La cuarta llave que probó descorrió el cerrojo. Empujó con fuerza la puerta de acero para apartar del camino el cuerpo inerte, cogió la subametralladora caída y se la echó al cuello.
—Oye, despierta. —Aporreó los barrotes de la jaula del adolescente, pero este no reaccionó. Pensó en abrir la celda y sacarlo, pero pesaba demasiado para ella. Si conseguía escapar de allí sola volvería más adelante con la policía.
Atravesó corriendo el sótano en dirección a los escalones de piedra. Justo cuando llegaba al tercer escalón la puerta de acero de arriba se abrió y Roberta se quedó petrificada.
El hombre alto vestido de negro apareció en la entrada encima de ella. Sus ojos se encontraron.
Conocía a aquel tipo. Era el secuestrador. Sin vacilar le apuntó a la cabeza con la SMG y apretó el gatillo.
Pero él siguió bajando las escaleras, dedicándole una amplia sonrisa. Roberta apretó el gatillo con más tuerza, pero el arma estaba atascada o algo parecido; no funcionaba. Otros tres guardias desfilaron a través de la entrada y todos ellos la encañonaron con armas semejantes.
Y todos se habían acordado de amartillarlas.

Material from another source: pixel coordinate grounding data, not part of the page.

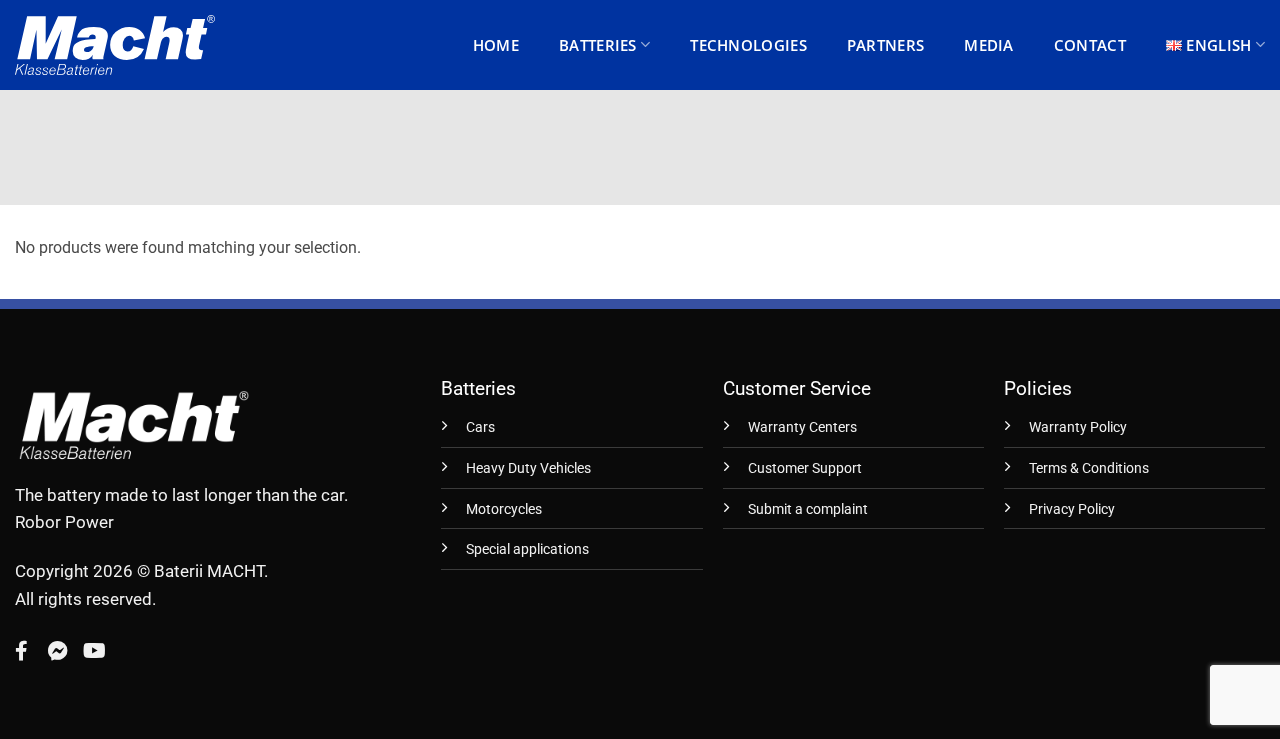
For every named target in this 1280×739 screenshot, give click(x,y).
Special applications (527, 549)
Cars (480, 427)
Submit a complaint (808, 509)
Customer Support (805, 468)
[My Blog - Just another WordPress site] (115, 45)
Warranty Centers (802, 427)
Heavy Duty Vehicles (528, 468)
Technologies (748, 45)
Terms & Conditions (1089, 468)
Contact (1090, 45)
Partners (885, 45)
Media (989, 45)
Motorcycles (504, 509)
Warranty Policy (1078, 427)
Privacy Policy (1072, 509)
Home (496, 45)
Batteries (598, 45)
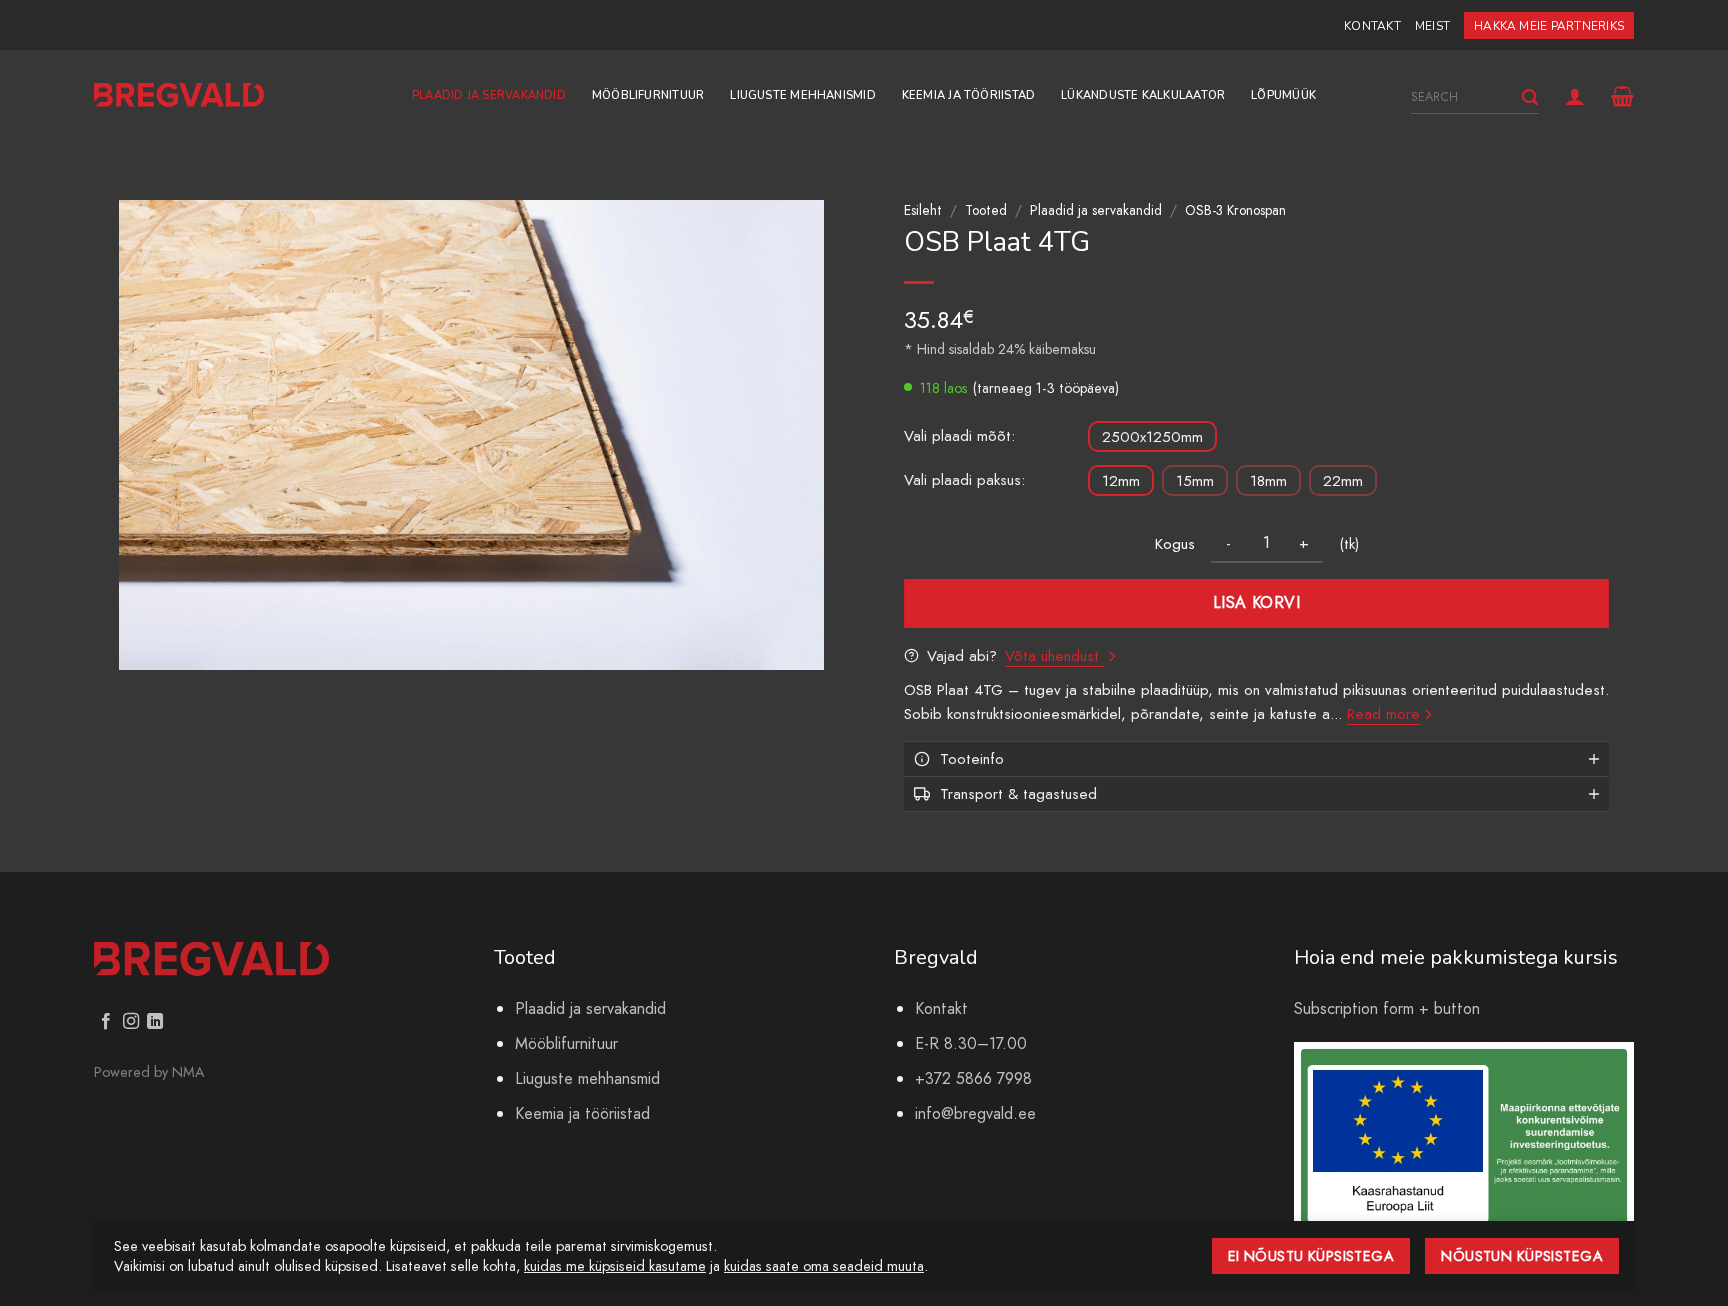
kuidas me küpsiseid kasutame (615, 1266)
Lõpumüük (1283, 95)
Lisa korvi (1257, 602)
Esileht (923, 210)
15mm (1195, 481)
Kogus (1175, 544)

Bozza le arrebató el arma. Interceptó el puñetazo que le lanzó Roberta y le retorció el brazo violentamente detrás de la espalda. Sintió una punzada de dolor. Medio centímetro más y se lo rompería. La empujó de nuevo hasta la celda y la arrojó al interior. La puerta con barrotes se cerró con estruendo a sus espaldas.
Bozza ardía en deseos de rajar a aquella mujer lenta y deliberadamente. Sacó el cuchillo y pasó la hoja por los barrotes de acero.
—Cuando tu amigo Hope se entregue a nosotros —susurró con aquella voz áspera y estrangulada— nos vamos a divertir todos juntos.
Ella le escupió en la cara y Bozza se limpió con una áspera carcajada.
A continuación Roberta presenció cómo le cortaba la garganta al guardia esquelético y este se desangraba, chillando como un cerdo, sobre el desagüe que había en medio del sótano.